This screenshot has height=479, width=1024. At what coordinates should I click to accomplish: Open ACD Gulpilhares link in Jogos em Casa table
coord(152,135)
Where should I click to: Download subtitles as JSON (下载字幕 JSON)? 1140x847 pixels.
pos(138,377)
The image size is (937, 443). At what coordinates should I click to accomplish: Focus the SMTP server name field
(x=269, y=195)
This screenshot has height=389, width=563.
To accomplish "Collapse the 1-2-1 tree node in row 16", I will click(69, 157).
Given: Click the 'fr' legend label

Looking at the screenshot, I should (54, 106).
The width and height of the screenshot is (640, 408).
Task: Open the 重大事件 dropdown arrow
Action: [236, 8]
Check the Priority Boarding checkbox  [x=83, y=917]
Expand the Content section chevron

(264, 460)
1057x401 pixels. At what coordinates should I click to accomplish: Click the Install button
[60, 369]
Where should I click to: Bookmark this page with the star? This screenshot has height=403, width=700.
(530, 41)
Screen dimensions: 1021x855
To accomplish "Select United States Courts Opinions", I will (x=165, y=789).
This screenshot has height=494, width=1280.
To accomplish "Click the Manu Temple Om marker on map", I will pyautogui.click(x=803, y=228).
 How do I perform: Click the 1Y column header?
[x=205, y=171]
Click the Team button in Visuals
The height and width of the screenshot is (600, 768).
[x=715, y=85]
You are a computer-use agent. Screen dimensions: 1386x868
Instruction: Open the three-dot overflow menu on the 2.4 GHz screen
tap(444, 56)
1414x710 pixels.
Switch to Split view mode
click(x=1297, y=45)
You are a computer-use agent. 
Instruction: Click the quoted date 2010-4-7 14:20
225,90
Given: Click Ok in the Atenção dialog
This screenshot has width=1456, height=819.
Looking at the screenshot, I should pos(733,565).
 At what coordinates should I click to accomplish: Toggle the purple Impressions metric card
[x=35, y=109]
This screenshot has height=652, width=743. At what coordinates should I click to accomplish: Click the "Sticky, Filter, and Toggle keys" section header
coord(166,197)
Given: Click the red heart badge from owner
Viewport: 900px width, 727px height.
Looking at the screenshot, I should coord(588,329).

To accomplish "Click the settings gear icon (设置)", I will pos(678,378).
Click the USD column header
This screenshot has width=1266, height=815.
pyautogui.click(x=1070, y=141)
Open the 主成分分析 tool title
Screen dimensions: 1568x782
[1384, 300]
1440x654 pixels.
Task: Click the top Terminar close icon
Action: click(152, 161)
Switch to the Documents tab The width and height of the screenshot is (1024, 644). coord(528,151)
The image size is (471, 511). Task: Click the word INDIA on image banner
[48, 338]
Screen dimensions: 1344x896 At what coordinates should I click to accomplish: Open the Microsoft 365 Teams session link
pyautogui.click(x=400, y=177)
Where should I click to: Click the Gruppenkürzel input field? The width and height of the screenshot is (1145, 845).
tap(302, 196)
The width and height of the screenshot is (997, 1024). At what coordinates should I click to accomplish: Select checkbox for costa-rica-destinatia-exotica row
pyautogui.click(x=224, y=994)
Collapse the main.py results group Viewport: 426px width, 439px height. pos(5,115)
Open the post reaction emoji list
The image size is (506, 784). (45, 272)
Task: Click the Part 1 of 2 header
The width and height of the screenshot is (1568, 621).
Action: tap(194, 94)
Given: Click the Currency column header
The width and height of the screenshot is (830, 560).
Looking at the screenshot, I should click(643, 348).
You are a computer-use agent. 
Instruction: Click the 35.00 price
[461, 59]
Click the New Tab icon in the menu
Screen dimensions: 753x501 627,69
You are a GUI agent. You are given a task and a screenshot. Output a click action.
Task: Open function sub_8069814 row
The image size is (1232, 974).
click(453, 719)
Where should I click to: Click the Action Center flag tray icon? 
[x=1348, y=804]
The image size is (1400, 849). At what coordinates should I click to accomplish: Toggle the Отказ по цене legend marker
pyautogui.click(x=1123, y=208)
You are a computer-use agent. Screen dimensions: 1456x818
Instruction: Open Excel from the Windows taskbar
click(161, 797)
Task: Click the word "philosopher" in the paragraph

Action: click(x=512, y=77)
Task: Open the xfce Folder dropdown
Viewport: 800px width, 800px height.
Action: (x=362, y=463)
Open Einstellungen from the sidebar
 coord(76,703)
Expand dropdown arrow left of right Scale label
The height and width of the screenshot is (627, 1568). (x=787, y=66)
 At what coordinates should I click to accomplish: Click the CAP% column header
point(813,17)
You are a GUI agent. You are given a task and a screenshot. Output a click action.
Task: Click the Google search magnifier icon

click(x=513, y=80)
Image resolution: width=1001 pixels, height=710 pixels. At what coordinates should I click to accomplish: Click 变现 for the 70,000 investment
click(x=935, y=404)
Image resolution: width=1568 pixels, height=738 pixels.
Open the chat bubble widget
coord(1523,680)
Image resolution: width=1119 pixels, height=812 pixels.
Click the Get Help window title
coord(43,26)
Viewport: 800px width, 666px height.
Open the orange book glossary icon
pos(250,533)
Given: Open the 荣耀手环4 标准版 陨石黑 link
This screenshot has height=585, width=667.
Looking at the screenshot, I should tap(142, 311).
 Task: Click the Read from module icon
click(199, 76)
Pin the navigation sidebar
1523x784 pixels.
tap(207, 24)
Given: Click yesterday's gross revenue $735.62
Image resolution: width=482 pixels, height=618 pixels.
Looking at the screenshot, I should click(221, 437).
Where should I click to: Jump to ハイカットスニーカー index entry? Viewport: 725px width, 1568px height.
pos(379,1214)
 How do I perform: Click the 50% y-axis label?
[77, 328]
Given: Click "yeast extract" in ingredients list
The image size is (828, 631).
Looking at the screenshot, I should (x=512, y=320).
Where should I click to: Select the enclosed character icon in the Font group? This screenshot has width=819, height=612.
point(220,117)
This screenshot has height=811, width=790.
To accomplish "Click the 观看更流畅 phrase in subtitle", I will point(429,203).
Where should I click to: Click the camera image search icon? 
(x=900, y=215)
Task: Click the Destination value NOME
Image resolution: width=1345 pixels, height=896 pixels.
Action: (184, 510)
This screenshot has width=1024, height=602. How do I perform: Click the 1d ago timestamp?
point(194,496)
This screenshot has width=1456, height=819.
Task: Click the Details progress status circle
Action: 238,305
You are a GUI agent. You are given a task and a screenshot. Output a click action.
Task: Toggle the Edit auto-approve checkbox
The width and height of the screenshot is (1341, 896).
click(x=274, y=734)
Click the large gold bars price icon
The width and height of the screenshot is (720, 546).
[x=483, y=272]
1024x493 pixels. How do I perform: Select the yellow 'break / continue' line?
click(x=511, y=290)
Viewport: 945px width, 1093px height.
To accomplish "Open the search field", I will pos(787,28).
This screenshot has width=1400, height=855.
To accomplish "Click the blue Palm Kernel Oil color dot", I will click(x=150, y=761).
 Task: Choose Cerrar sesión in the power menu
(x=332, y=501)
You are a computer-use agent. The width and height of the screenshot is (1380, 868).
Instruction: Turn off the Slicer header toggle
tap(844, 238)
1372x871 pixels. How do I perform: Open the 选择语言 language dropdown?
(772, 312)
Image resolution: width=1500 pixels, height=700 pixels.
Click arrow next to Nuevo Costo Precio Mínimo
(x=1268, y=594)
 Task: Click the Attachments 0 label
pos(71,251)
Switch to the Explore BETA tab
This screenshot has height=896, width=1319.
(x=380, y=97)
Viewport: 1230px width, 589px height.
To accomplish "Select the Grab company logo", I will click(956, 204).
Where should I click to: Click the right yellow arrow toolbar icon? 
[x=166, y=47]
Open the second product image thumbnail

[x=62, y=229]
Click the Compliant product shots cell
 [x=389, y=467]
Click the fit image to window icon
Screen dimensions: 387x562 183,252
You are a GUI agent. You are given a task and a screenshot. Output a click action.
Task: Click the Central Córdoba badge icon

### [Problem requirements]
Could you put the lines that open with the one containing "Click the USD column header" and close with the one containing "Action: click(x=512, y=77)", both included, into a Markdown table with the columns Row and Line, one numbered row per line and blank lines left out?

### [The output]
| Row | Line |
|---|---|
| 1 | Click the USD column header |
| 2 | This screenshot has width=1266, height=815. |
| 3 | pyautogui.click(x=1070, y=141) |
| 4 | Open the 主成分分析 tool title |
| 5 | Screen dimensions: 1568x782 |
| 6 | [1384, 300] |
| 7 | 1440x654 pixels. |
| 8 | Task: Click the top Terminar close icon |
| 9 | Action: click(152, 161) |
| 10 | Switch to the Documents tab The width and height of the screenshot is (1024, 644). coord(528,151) |
| 11 | The image size is (471, 511). Task: Click the word INDIA on image banner |
| 12 | [48, 338] |
| 13 | Screen dimensions: 1344x896 At what coordinates should I click to accomplish: Open the Microsoft 365 Teams session link |
| 14 | pyautogui.click(x=400, y=177) |
| 15 | Where should I click to: Click the Gruppenkürzel input field? The width and height of the screenshot is (1145, 845). |
| 16 | tap(302, 196) |
| 17 | The width and height of the screenshot is (997, 1024). At what coordinates should I click to accomplish: Select checkbox for costa-rica-destinatia-exotica row |
| 18 | pyautogui.click(x=224, y=994) |
| 19 | Collapse the main.py results group Viewport: 426px width, 439px height. pos(5,115) |
| 20 | Open the post reaction emoji list |
| 21 | The image size is (506, 784). (45, 272) |
| 22 | Task: Click the Part 1 of 2 header |
| 23 | The width and height of the screenshot is (1568, 621). |
| 24 | Action: tap(194, 94) |
| 25 | Given: Click the Currency column header |
| 26 | The width and height of the screenshot is (830, 560). |
| 27 | Looking at the screenshot, I should click(643, 348). |
| 28 | You are a computer-use agent.  |
| 29 | Instruction: Click the 35.00 price |
| 30 | [461, 59] |
| 31 | Click the New Tab icon in the menu |
| 32 | Screen dimensions: 753x501 627,69 |
| 33 | You are a GUI agent. You are given a task and a screenshot. Output a click action. |
| 34 | Task: Open function sub_8069814 row |
| 35 | The image size is (1232, 974). |
| 36 | click(453, 719) |
| 37 | Where should I click to: Click the Action Center flag tray icon?  |
| 38 | [x=1348, y=804] |
| 39 | The image size is (1400, 849). At what coordinates should I click to accomplish: Toggle the Отказ по цене legend marker |
| 40 | pyautogui.click(x=1123, y=208) |
| 41 | You are a computer-use agent. Screen dimensions: 1456x818 |
| 42 | Instruction: Open Excel from the Windows taskbar |
| 43 | click(161, 797) |
| 44 | Task: Click the word "philosopher" in the paragraph |
| 45 | Action: click(x=512, y=77) |